Better than any entertainment that you’ll find this weekend.


A Paradigm Shift — On the Level of the Nobel Prize

Here’s our bottom line. What just happened was profoundly significant. This is innovation on the level of:

  • Hopfield NN (basic stat mech model applied to a neural network) => Boltzmann machine (introducing latent variables, solving the problem). (This was a Hopfield => Hinton breakthrough combination, and yes, 2024 Nobel Prize in Physics.)
  • Basic (restricted) Boltzmann machine => (via contrastive divergence) deep learning – a major innovation in how RBMs learned allowing scaling – allowing the build of a deep structure, where prior-to, only shallow structure worked. (This was Hinton, alone. Creative genius in isolation for more than a decade.)
  • TF*IDF (term frequency*inverse document frequency) => Latent Dirichlet Allocation – breakthrough in NLP (natural language processing), first significant introduction of latent variables (Blei, Ng, & Jordan, 2003).

What I’m saying here is — MAJOR breakthrough.

Now over the past several years, our AI world has been dominated by transformer-based generative models (LLMs) coupled with RLHF (reinforcement learning w/ human feedback). And yes, huge progress. Monstrous money. Mind-boggling energy expenditure.

But these LLM + RLHF advances (and yes, let’s include chain-of-thought, other inference methods, and the recent introduction of agents) have taken us down a certain path – and we’ve been largely too blindered to look at other avenues.

The reason that we’ve been hugely focused on RL as a reasoning baseline has been that the potential competitor method – active inference – has not scaled well.

What SeedIQ just did was break that scaling barrier.


The Back-Chain: Where Did SeedIQ Come From?

To understand why this matters, you need to trace the lineage.

Please check out Seed IQ: From Simulating Outcomes to Managing Reality in Real Time.

Then read Denis O.’s story about how he moved from Verses.ai to AIX Global Innovations, founded by Denise Holt, to find the right environment for creating SeedIQ:

As Denise Holt (Founder & CEO) describes it: “Seed IQ focuses on maintaining system viability over time, balancing constraints, adapting to change, and ensuring stability. It operates within live environments, continuously updating its internal structure in response to ever-evolving conditions.

There’s a YouTube.
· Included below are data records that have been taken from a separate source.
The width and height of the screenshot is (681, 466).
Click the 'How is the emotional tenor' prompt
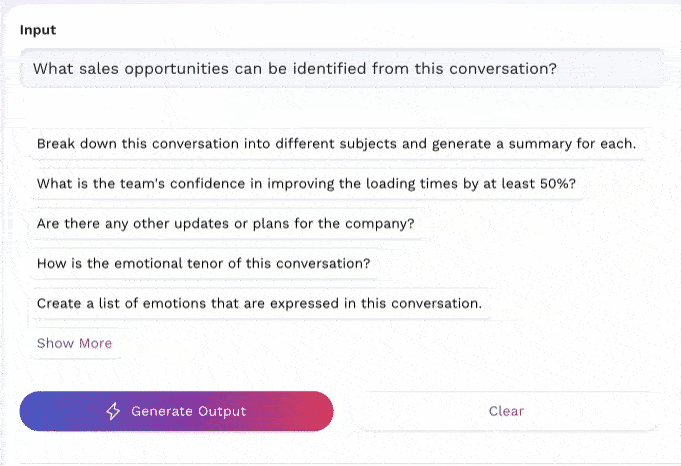(203, 264)
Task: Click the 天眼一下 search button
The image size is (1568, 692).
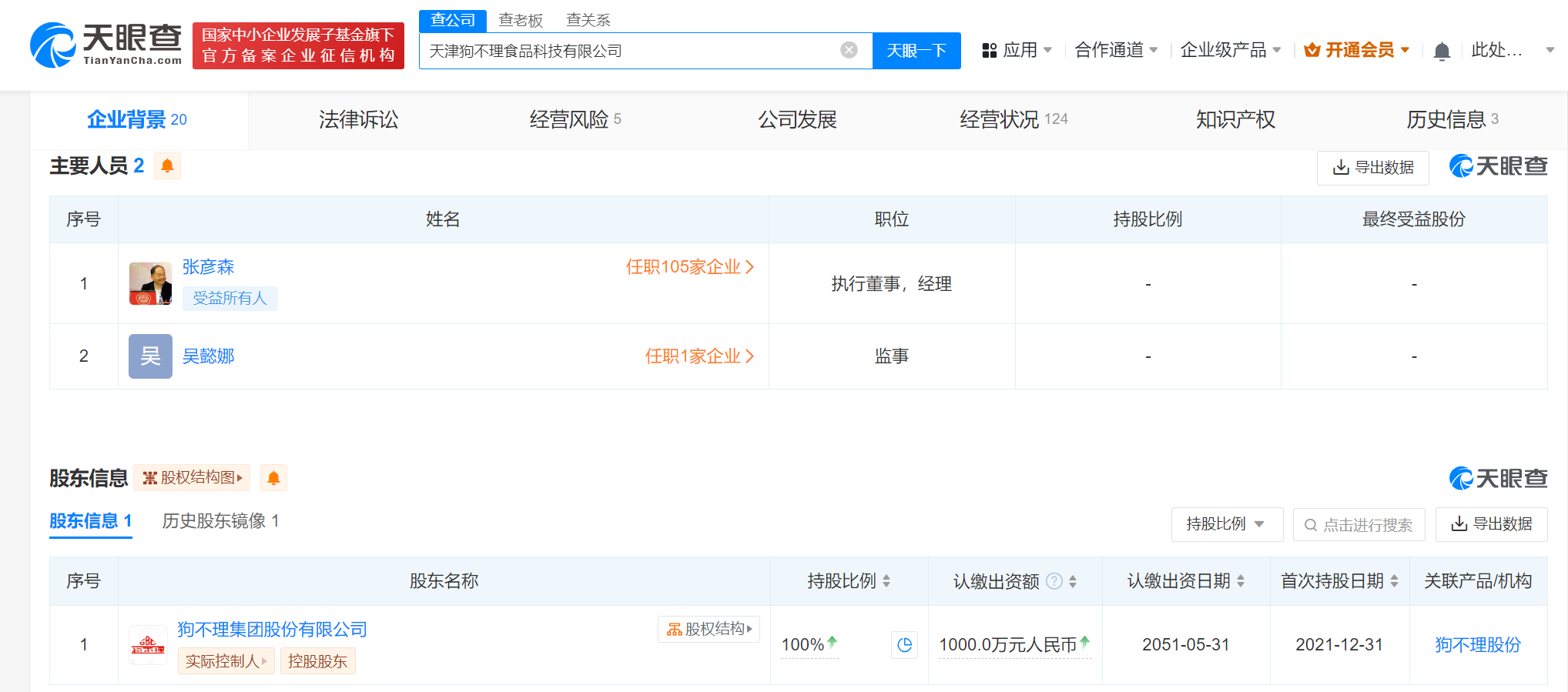Action: click(916, 51)
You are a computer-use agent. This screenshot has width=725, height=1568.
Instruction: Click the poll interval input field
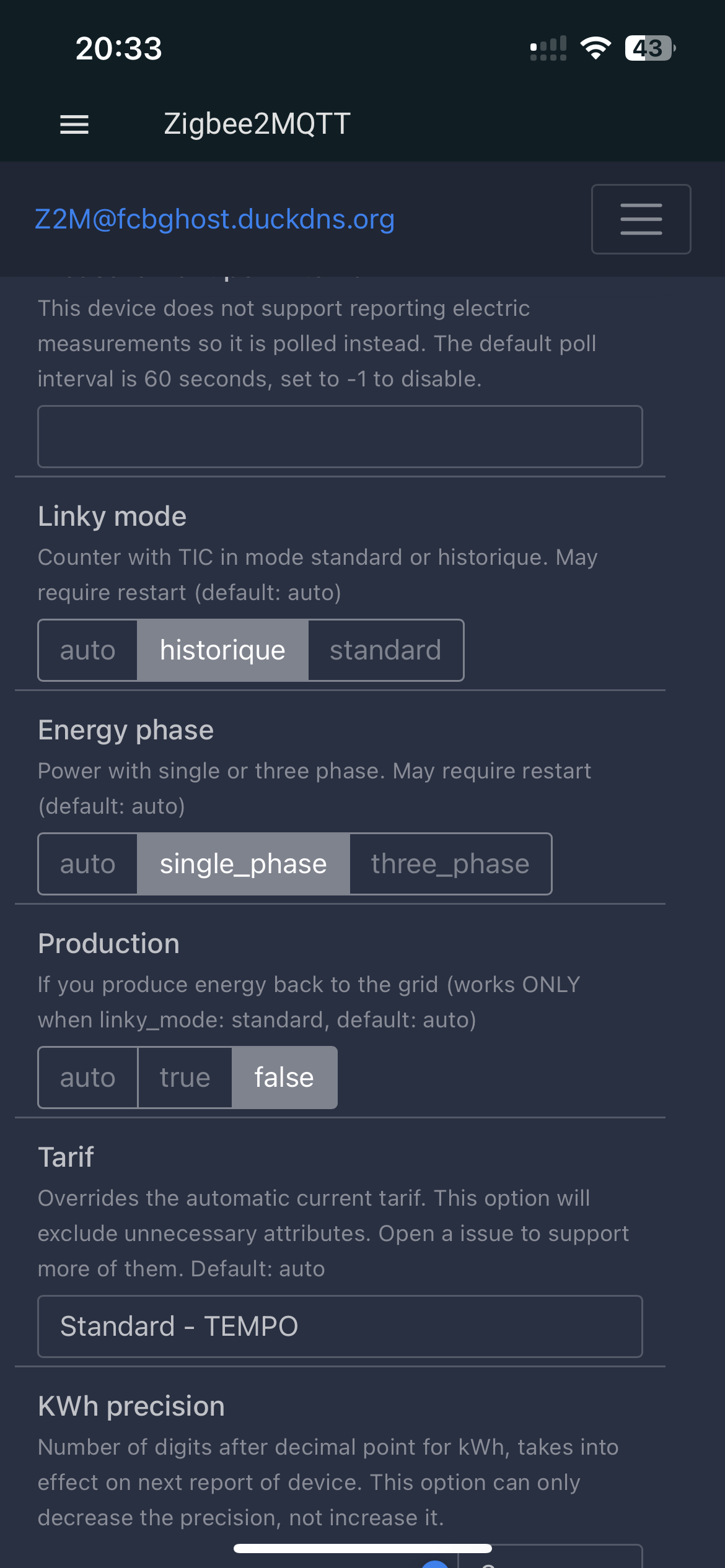[340, 437]
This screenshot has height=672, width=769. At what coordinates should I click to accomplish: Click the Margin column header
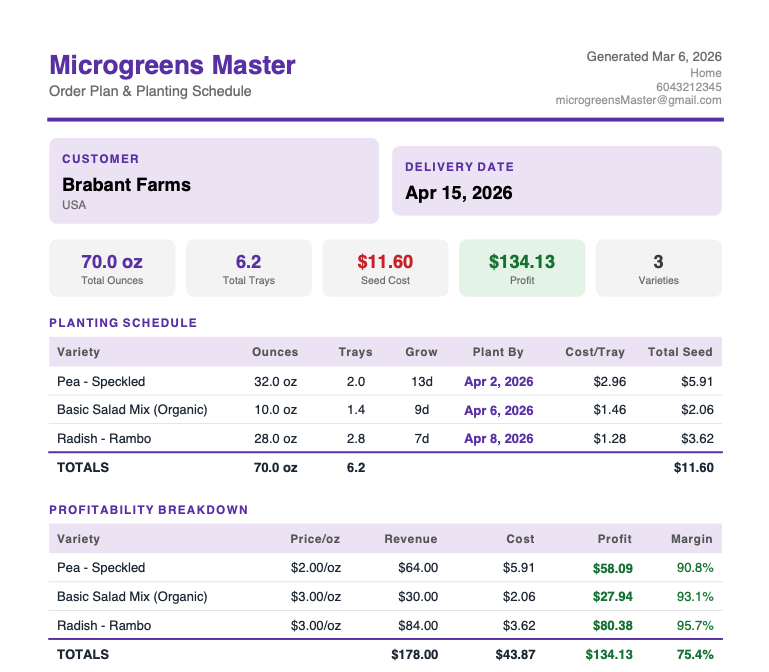[691, 539]
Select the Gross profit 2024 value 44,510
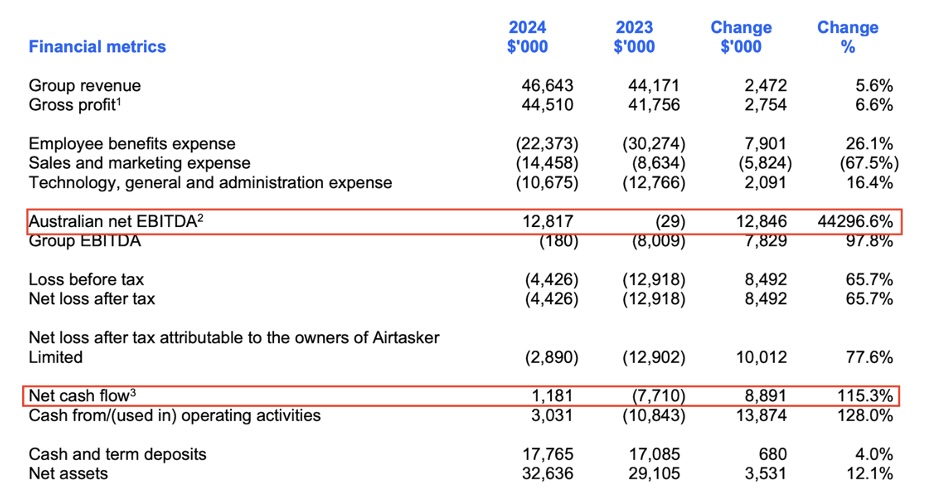This screenshot has width=936, height=502. click(547, 105)
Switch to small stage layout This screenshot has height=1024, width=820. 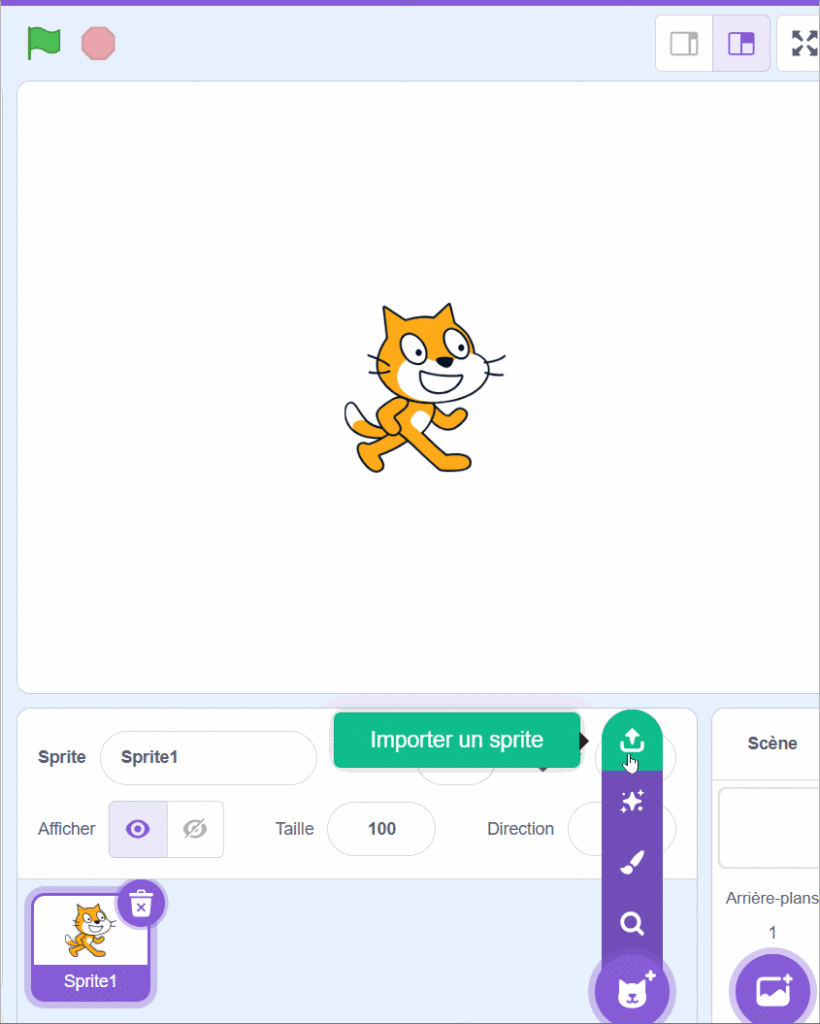click(x=684, y=44)
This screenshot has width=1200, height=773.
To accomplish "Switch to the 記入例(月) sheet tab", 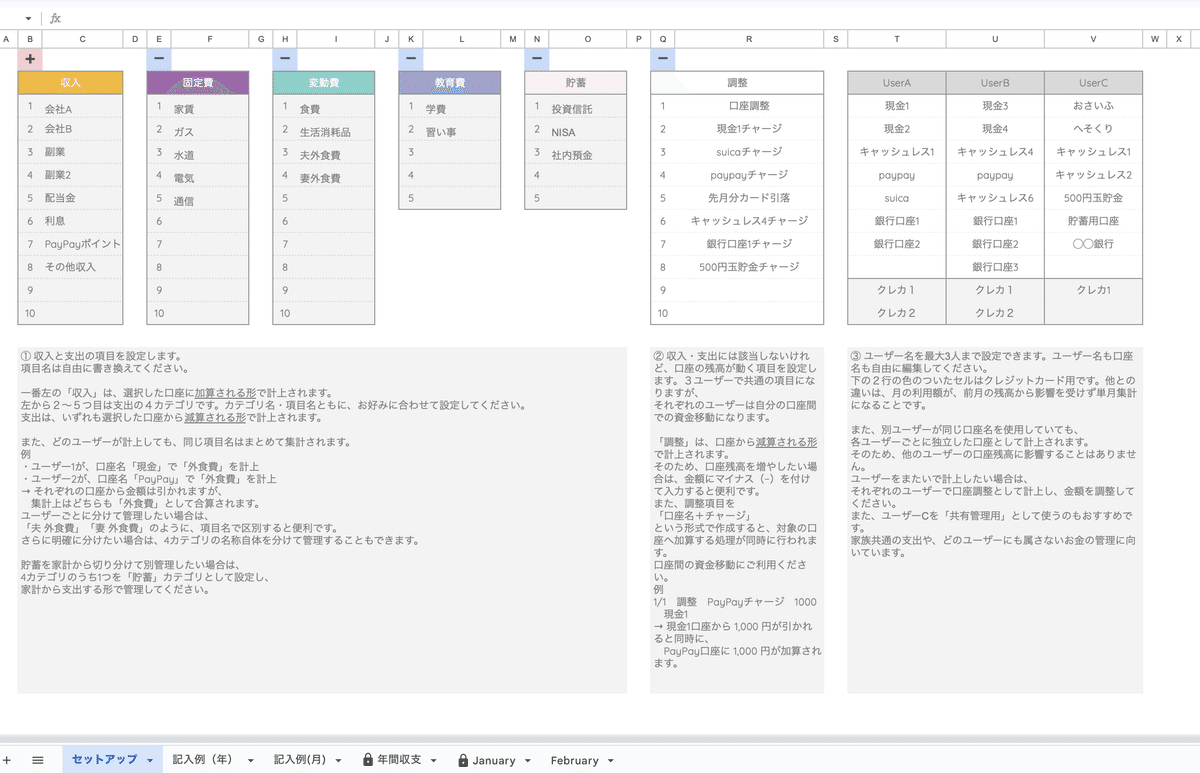I will [x=300, y=760].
I’ve watched once, need to rewatch multiple times.

The lineage runs like this:

Active Inference (Friston) → Renormalising Generative Models (Friston + VERSES team, 2024) → SeedIQ™ (Denis O., AIX Global Innovations)

Karl Friston’s active inference framework has been theoretically compelling for over a decade — but it didn’t scale. The 2024 breakthrough, captured in the “From Pixels to Planning” paper (Friston et al., 2024), introduced Renormalising Generative Models (RGMs): a hierarchical form of active inference that finally made scaling possible. [See my YouTube and blogpost comparing RGMs with Action Perception Divergence for a full treatment. Blogpost: Contrast-and-Compare: Friston et al. (2024) and Hafner et al. ]

Here’s the YouTube that I did on RGMs: “AGI: Comparing Renormalising Generative Models (RGMs) with Action Perception Divergence (APD).”

SeedIQ took that foundation — RGMs, multi-agent architecture, and what Holt calls “secret sauce” — and built something that can operate in live environments, continuously updating, continuously adapting.

There’s more to the SeedIQ conceptual base – I’m limiting my description to just the thread that connects through RGMs to active inference, which is a key component. But there’s much more, which I’ll address in subsequent blogposts.

The structural parallel to deep learning’s history is not accidental. Consider:

  • Hopfield networks → Boltzmann machines (introducing latent variables) — Nobel Prize 2024
  • Restricted Boltzmann machines → Deep Learning (via contrastive divergence, then Hinton + Salakhutdinov 2006/2012)
  • Active Inference → RGMs → SeedIQ

Each transition followed the same pattern: a theoretically powerful but limited baseline architecture, a structural breakthrough that enabled scaling, and then an explosion of capability.

We are at that third moment. Right now.

Only this time, it’s the baseline active inference (Friston) => SeedIQ capability – hierarchical, multi-agents, more. (Denis O.) Conceptually the same level of leaping.


The Quantum Signal: Why This Goes Further Than You Think

Here’s where it gets even bigger.

Denise Holt and her colleague Denis O. didn’t build SeedIQ for ARC-AGI 3. They built it for something else entirely: quantum computing execution governance.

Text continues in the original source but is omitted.